IT is hard to know what is most depressing about Britain’s approach to retirement. The findings of HSBC’s survey on the subject, released this morning, paint an all too accurate picture of an “ostrich generation” convinced it will be able to retire early despite not saving anything. How else can one describe a situation where millions expect to ease into semi-retirement in their mid-50s, stop work entirely at 62 and then go on to live a happy life of prosperous leisure for the next few decades – even though the majority are not making any plans about how they’ll fund their retirement? It’s grim.
No fewer than 17 per cent of UK respondents do not even know what their main source of income will be in retirement. Another 21 per cent of respondents believe that their biggest source of income will be the state pension, which is very low. Only nine per cent will be relying on personal pensions, while four per cent cite selling property. Unsurprisingly, 68 per cent of respondents are worried (though it ought to be even higher, given the public’s faulty assumptions about life expectancy and investment returns) and 48 per cent fear they are not saving enough, rising to 57 per cent among women in their 30s and 40s. But despite all this, just 39 per cent of Britons have put a plan in place to provide for their futures.
The report also paints a stark contrast between East and West: emerging economies are taking responsibility for their own futures while Western countries (UK, Europe and the US) all wallow in a pessimistic vision of a cash-strapped retirement. Twice as many people in Malaysia, China and India have a financial plan than in the UK – reversing the traditional East-West polarities of wealth in retirement. It’s a disaster. There is nothing wrong with consuming and splashing out on enjoying life, as Westerners do, but it shouldn’t come at the expense of decent living conditions in old age. The culture of instant gratification has gone too far.

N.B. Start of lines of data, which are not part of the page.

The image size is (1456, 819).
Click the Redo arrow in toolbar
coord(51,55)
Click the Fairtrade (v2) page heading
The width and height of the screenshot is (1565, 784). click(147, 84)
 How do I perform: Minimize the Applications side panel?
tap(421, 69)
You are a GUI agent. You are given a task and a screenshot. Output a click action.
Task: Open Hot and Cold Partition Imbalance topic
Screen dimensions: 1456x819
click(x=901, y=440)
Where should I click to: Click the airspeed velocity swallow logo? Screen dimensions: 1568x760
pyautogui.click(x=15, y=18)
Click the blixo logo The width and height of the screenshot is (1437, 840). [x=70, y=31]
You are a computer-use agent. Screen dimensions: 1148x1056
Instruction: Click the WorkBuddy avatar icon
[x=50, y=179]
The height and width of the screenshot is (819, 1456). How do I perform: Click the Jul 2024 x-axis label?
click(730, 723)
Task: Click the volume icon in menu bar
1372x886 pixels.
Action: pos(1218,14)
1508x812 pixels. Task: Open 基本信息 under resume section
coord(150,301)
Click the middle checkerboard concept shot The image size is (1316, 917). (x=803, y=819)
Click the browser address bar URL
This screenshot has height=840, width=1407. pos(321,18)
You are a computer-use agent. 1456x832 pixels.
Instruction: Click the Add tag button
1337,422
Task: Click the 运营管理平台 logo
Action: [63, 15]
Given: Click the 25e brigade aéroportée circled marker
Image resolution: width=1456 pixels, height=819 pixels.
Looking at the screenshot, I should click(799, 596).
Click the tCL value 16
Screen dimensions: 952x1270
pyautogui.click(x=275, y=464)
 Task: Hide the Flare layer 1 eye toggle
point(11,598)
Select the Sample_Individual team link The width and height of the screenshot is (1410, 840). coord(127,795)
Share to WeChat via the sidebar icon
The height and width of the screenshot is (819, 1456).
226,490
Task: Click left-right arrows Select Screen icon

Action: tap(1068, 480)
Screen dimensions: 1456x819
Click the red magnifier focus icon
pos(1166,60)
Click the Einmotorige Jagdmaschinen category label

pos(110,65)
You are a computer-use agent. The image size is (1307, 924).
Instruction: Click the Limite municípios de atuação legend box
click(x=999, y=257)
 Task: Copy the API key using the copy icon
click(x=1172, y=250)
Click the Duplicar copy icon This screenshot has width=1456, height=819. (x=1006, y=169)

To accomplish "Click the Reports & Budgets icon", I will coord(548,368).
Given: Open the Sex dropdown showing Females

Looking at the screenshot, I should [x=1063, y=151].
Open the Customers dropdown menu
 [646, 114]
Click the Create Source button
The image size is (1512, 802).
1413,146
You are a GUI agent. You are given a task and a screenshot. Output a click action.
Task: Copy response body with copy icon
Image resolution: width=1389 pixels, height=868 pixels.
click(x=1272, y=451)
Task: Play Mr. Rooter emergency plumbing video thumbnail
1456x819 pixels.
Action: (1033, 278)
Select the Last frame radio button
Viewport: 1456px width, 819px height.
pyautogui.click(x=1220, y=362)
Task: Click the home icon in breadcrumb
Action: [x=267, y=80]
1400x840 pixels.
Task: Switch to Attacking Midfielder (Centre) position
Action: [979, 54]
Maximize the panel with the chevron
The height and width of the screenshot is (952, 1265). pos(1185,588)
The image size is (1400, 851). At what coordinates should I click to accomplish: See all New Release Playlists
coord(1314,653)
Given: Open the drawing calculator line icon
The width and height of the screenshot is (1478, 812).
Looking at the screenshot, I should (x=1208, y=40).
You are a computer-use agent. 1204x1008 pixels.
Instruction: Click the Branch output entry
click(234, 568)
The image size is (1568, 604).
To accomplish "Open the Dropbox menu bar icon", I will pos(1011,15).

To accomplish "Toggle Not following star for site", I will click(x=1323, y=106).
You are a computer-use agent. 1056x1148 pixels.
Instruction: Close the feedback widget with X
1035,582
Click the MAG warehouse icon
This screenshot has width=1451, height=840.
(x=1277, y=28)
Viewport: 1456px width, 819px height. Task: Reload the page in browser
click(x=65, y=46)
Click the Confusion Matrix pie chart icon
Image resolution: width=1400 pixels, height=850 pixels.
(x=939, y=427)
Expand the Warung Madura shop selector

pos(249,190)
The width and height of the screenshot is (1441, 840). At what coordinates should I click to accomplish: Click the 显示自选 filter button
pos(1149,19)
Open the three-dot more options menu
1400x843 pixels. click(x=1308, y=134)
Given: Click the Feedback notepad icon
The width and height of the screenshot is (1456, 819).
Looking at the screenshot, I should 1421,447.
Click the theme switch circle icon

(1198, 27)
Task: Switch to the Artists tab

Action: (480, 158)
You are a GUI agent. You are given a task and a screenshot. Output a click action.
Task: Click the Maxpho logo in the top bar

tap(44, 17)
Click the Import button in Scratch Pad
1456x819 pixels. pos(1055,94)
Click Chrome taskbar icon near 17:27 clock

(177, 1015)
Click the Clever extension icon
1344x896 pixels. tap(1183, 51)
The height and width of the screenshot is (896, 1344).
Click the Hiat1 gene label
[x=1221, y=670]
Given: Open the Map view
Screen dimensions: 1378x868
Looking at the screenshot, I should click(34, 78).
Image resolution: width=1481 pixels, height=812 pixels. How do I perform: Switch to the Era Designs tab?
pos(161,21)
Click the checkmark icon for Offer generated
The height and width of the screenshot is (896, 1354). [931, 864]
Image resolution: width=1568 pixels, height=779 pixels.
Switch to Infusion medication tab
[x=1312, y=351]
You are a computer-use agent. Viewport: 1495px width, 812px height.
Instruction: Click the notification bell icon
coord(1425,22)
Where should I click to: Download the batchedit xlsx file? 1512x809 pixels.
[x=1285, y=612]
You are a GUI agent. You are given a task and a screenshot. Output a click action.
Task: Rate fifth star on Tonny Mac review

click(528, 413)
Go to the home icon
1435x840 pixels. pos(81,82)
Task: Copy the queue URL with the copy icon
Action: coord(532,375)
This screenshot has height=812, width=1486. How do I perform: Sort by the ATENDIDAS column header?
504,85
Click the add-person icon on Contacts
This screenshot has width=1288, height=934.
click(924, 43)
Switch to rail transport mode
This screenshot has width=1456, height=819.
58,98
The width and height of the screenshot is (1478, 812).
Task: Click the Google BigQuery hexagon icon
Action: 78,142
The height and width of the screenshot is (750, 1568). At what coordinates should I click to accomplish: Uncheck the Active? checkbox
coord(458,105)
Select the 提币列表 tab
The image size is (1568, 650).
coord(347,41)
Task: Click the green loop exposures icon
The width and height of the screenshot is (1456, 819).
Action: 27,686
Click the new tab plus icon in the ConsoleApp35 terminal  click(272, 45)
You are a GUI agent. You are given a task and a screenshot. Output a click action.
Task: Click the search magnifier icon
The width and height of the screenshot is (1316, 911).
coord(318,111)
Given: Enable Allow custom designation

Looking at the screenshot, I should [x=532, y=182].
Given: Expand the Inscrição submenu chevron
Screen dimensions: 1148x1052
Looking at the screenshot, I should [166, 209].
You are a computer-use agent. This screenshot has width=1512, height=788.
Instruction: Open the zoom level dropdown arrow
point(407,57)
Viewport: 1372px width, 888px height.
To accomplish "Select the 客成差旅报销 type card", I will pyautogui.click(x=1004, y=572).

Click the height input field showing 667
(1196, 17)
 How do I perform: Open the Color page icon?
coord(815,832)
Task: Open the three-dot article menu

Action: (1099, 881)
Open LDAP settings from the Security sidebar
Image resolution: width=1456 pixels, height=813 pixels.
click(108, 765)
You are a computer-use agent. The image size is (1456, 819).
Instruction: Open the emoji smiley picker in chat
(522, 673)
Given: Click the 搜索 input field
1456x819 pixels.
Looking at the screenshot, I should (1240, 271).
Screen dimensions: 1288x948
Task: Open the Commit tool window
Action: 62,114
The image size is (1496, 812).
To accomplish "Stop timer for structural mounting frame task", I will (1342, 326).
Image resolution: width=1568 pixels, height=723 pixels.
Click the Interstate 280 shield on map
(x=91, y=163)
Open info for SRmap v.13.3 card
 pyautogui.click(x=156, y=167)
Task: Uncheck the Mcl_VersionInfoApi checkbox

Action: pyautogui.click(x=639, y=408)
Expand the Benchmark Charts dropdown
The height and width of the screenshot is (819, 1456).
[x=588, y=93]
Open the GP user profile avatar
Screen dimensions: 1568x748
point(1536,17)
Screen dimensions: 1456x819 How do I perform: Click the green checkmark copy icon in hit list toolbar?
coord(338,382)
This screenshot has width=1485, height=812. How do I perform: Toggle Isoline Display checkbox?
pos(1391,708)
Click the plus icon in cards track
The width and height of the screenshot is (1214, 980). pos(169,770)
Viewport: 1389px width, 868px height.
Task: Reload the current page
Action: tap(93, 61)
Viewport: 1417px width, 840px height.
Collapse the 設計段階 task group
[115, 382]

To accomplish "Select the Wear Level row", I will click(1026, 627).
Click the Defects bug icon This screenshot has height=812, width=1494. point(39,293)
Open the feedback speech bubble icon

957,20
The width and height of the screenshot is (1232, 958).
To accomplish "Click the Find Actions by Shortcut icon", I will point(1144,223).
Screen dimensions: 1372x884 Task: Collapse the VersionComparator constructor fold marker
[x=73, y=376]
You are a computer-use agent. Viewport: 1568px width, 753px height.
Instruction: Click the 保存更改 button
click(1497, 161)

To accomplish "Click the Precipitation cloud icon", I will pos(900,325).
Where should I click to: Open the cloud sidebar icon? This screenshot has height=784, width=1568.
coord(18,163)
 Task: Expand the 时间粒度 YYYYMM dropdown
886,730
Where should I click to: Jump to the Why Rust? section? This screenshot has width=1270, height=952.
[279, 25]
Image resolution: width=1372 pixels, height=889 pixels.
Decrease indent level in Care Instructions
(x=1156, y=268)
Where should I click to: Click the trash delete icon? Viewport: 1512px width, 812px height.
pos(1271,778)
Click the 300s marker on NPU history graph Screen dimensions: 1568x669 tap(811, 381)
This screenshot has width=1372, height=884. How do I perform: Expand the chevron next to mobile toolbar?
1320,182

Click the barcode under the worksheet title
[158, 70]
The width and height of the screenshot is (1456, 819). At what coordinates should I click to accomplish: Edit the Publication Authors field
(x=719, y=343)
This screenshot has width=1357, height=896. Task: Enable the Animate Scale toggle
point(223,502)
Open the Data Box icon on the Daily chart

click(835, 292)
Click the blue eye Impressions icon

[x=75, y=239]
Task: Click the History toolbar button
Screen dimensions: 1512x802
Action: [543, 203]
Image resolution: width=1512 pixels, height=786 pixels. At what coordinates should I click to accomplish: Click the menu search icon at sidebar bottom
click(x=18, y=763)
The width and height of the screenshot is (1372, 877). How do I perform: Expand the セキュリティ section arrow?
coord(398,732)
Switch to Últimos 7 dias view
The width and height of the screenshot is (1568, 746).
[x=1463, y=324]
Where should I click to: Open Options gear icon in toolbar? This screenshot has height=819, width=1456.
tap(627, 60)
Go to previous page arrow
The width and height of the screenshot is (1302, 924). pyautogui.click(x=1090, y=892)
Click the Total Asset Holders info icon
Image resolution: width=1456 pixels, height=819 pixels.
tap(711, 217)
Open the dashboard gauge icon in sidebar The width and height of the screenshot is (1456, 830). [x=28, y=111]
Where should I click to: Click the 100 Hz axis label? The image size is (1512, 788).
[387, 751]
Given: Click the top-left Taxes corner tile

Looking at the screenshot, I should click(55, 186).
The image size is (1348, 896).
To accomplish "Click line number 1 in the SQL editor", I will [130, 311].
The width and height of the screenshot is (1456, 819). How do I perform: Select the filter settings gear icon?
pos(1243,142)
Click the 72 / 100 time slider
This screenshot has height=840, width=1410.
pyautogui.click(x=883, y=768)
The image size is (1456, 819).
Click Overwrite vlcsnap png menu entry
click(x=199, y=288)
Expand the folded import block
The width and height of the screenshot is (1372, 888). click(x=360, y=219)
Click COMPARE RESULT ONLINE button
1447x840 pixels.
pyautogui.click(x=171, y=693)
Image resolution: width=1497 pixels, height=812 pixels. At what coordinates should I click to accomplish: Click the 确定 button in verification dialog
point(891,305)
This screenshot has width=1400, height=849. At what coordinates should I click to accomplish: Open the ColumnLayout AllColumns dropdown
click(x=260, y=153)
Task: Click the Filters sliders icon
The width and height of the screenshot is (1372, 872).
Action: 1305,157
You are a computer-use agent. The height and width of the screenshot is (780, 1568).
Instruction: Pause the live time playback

So what is wrong? The first problem is that too many still see the state as the solution to all their problems, even though the state pension will by necessity always be pathetically low. The second is widespread financial illiteracy and innumeracy: millions don’t really understand financial products, in many cases cannot even work out percentages and are unaware of just how much they will have to put aside to generate a decent income. The third is regulatory confusion: the government keeps changing the rules and has raised costs unnecessarily via excess red tape. Many people simply don’t trust the system won’t keep changing. Remarkably, 57 per cent are not even aware of the new National Employment Savings Trust (Nest), the government’s flagship semi-automatic universal retirement saving scheme due to launch in October 2012. The fourth is that financial firms are failing to create simple, low cost products that appeal to the general public. It’s time for a real change in the City. Last but not least, the public needs a reality check: you can’t hope to retire in your fifties like your parents if you are going to live to be 95 years old.
There will be a default solution, and that will be for folk to work until they drop, dashing their hopeless dreams of years of liberating retirement. Such an outcome could still be partly mitigated – but only if Britain gets its act together, and fast.